I was able to replicate the problem by running multiple (~8 on a pentium 200 system with 32 MB of RAM) copies of each of the attached simple shell scripts (with all output redirected to /dev/null). It would often panic within 10-20 minutes.
I tracked the problem down to a race between getnewvnode() recycling a vnode and vhold(). I found that vhold() was calling vbusy() for a vnode with the VDOOMED flag set.
This is bad since getnewvnode() removes the vnode from the free list before setting this flag so vbusy() is calling TAILQ_REMOVE for a vnode that is not on the free list. This can easily result in corruption of the free list pointers causing future getnewvnode() calls to find active vnodes that it thinks are on the free list.
I added a panic in vbusy() if VDOOMED is set and this hit quite often during my tests. Typically the call chain looked something like:
ffs_truncate ffs_indirtrunc getblk bgetvp vhold vbusy panic
With ffs_truncate often being called due to rename(2) or unlink(2).
I managed to solve the problem here by adding a VOP_ISLOCKED(vp) check to getnewvnode() and skipping such vnodes instead of trying to recycle them.
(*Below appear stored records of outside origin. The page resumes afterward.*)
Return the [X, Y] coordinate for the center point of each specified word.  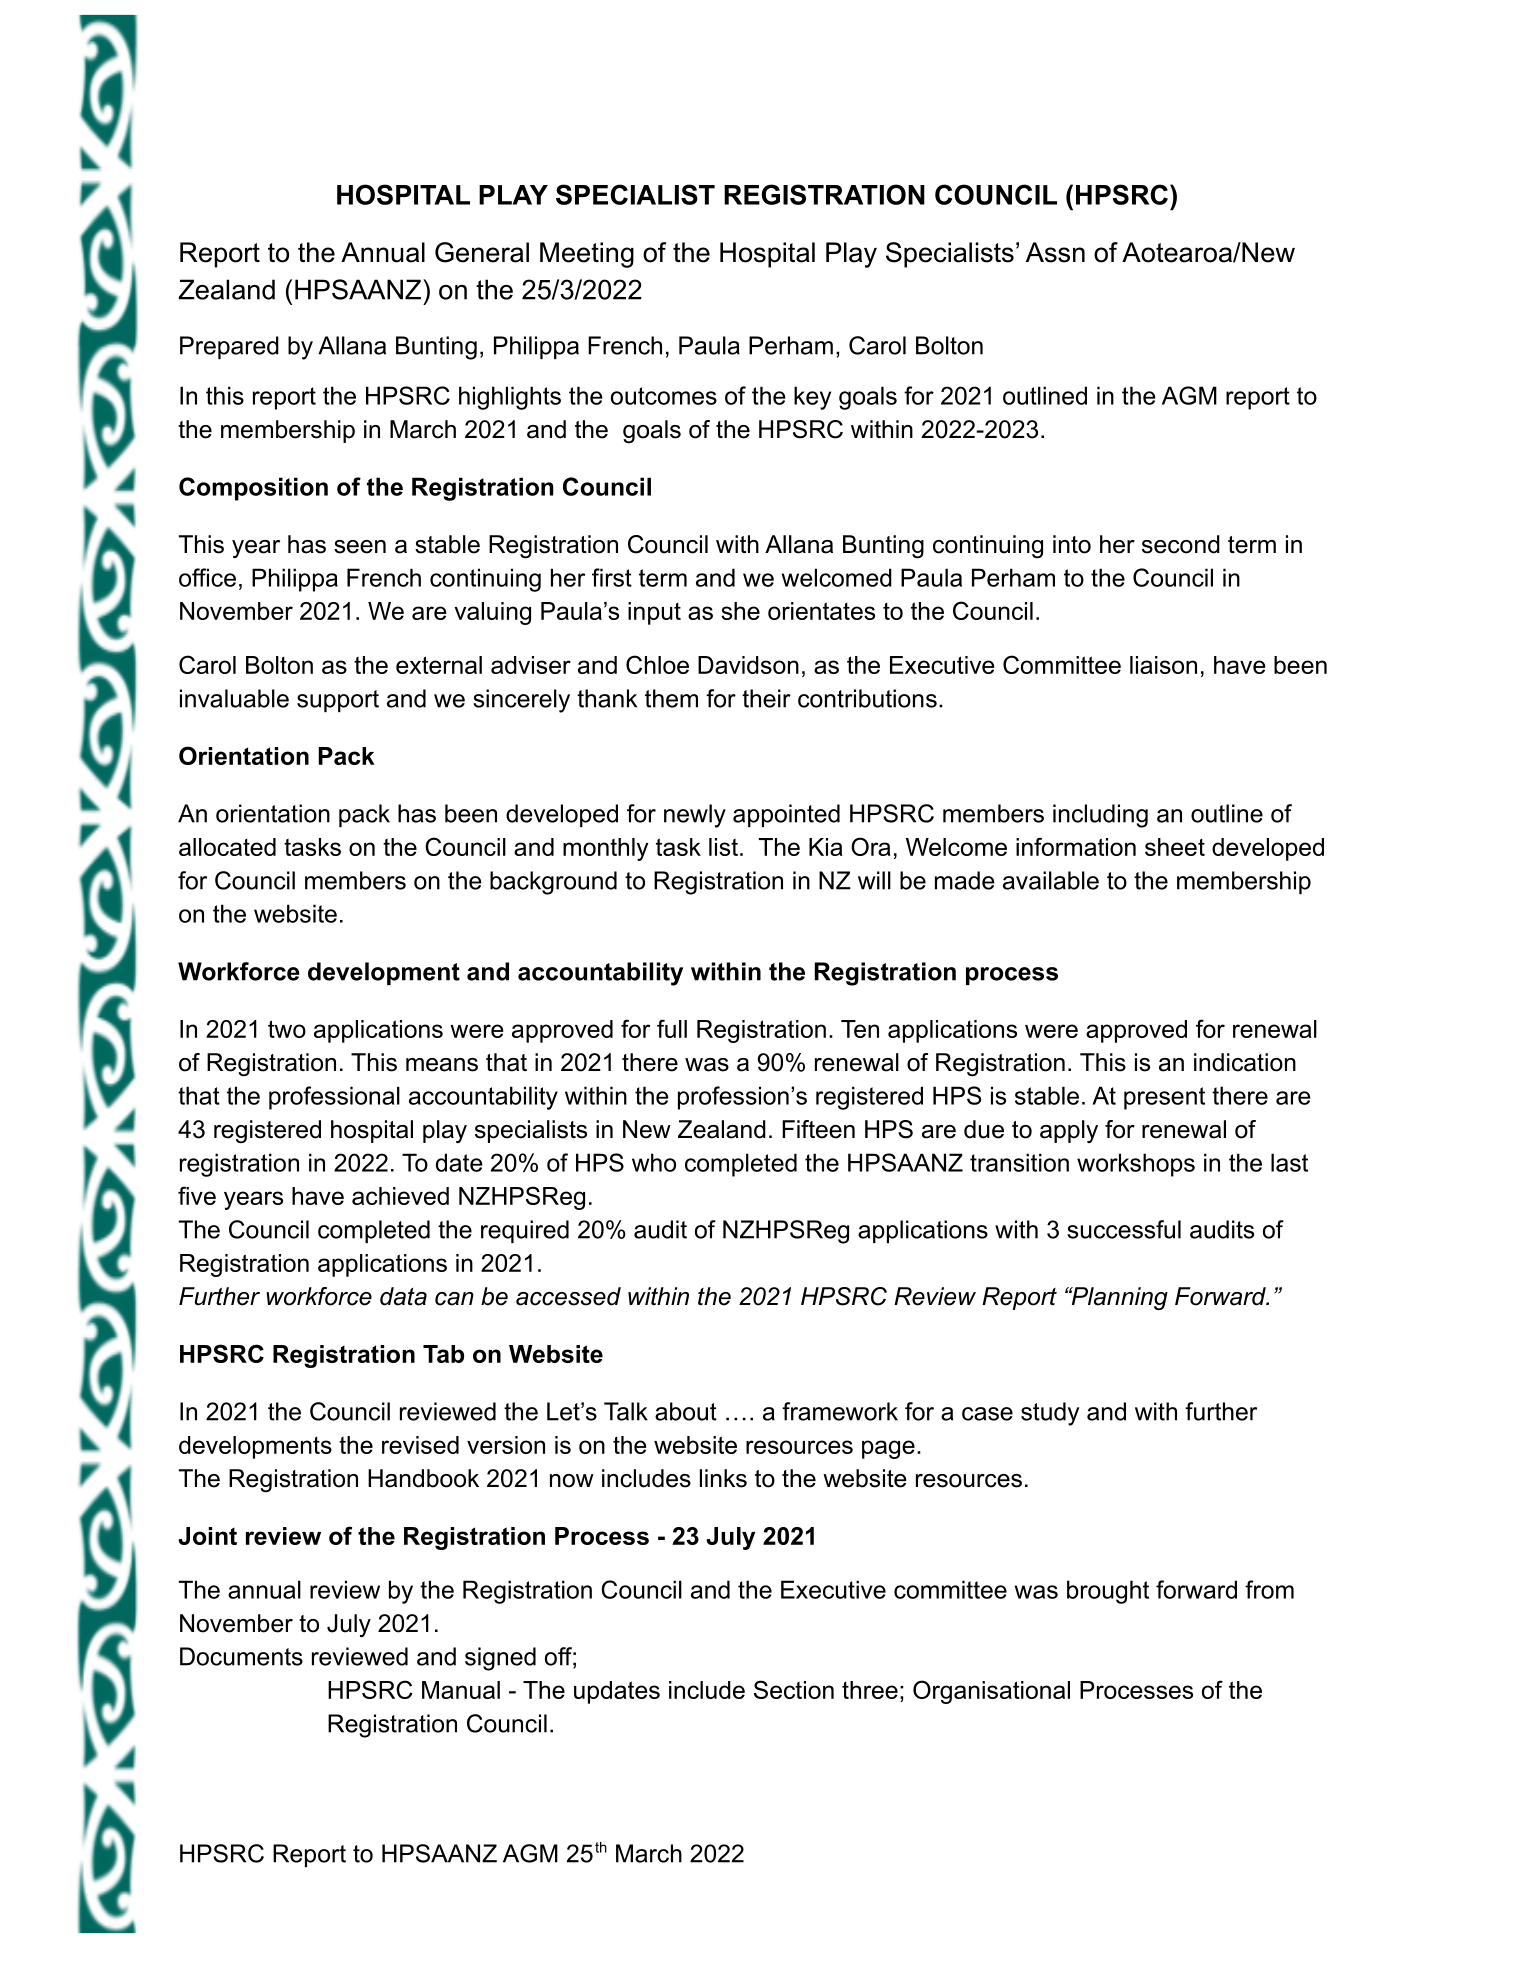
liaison [1163, 665]
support [338, 701]
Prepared [229, 347]
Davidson [748, 665]
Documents [241, 1656]
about [686, 1411]
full [672, 1028]
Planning [1118, 1298]
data [403, 1296]
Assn [1055, 252]
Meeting [587, 255]
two [287, 1029]
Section [794, 1689]
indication [1245, 1062]
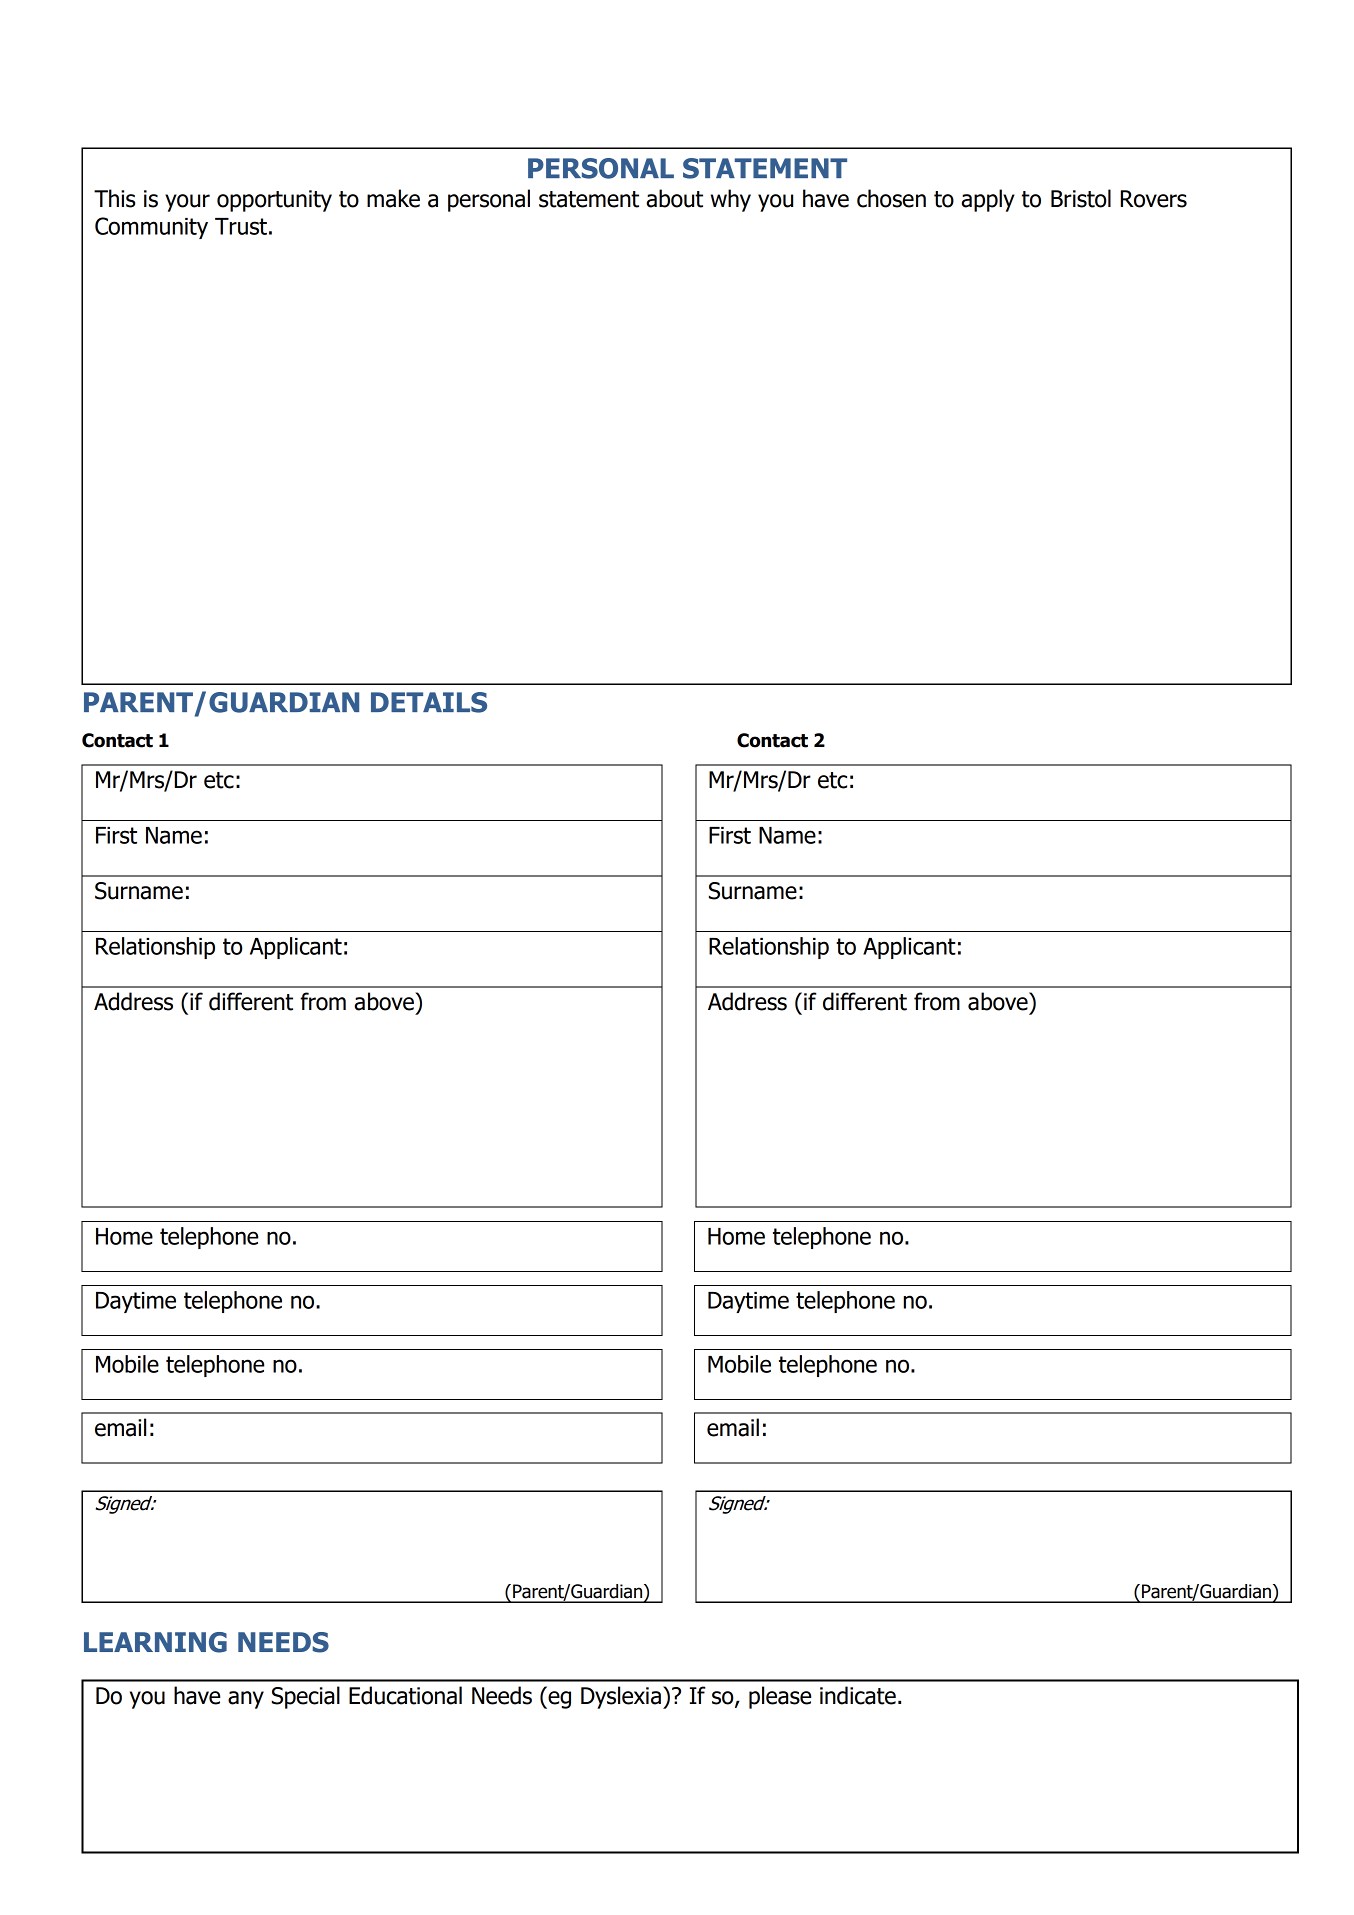 Image resolution: width=1354 pixels, height=1915 pixels. What do you see at coordinates (858, 1695) in the page?
I see `indicate` at bounding box center [858, 1695].
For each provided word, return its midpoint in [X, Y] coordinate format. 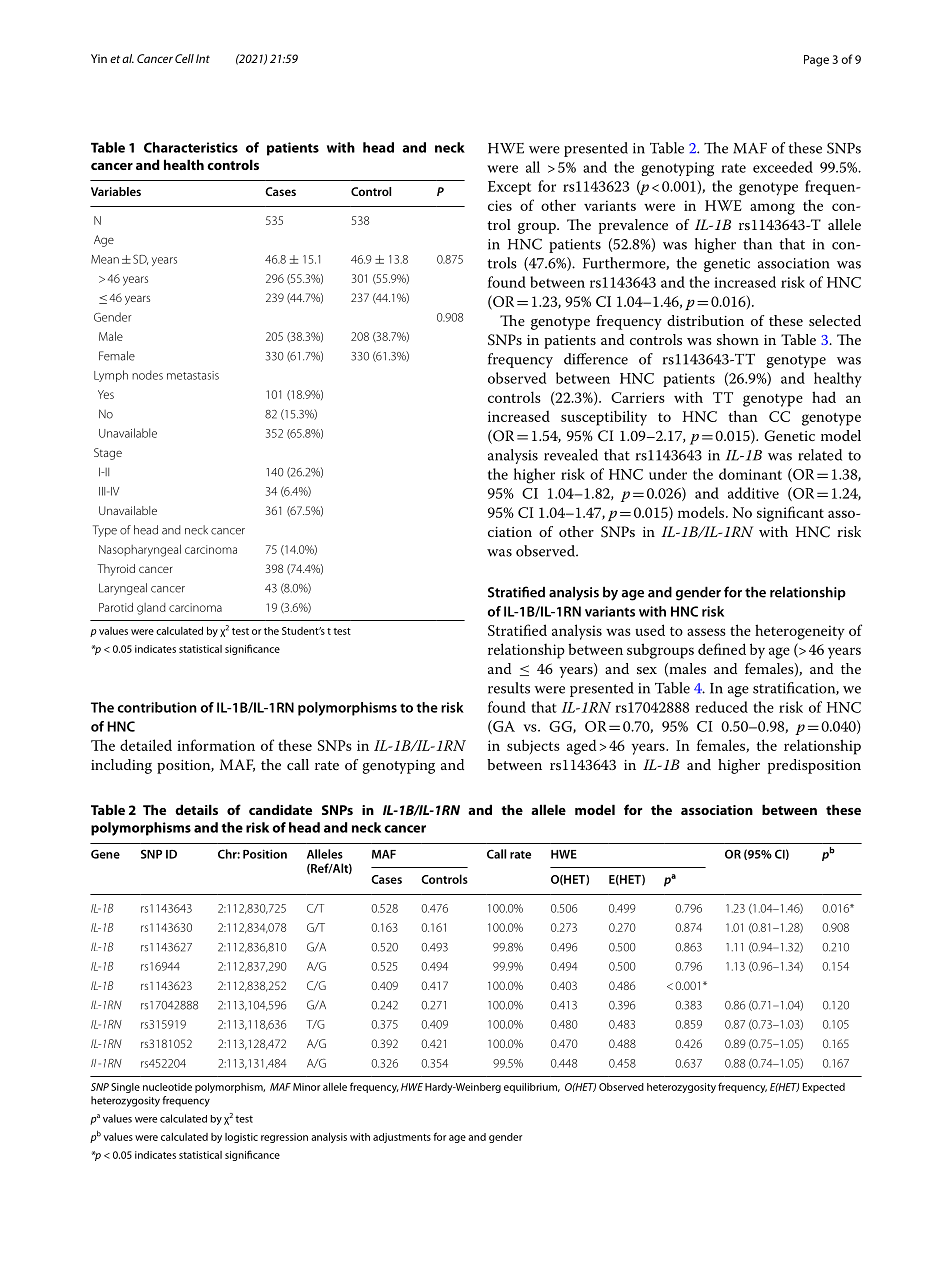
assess [706, 632]
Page [816, 61]
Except [509, 188]
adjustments [402, 1138]
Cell [184, 58]
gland [151, 609]
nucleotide [167, 1087]
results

From my searches of the mailing lists it appears I'm not the first one to think of this but apparently this isn't guaranteed to work for all files system types. I just know it works for the FFS problems I was seeing.
At a minimum I'd highly recommend that someone commit a panic to vbusy() for vnodes with VDOOMED set since letting it continue if that flag is set can and does result in the corruption of the vnode_free_list. I'd also recommend the addition of the VOP_ISLOCKED() check to getnewvnode() even if it doesn't work for all file system types it will help in some (most?) cases. A patch for CURRENT is attached.
-- Dave Chapeskie Senior Software Engineer Borderware Technologies Inc.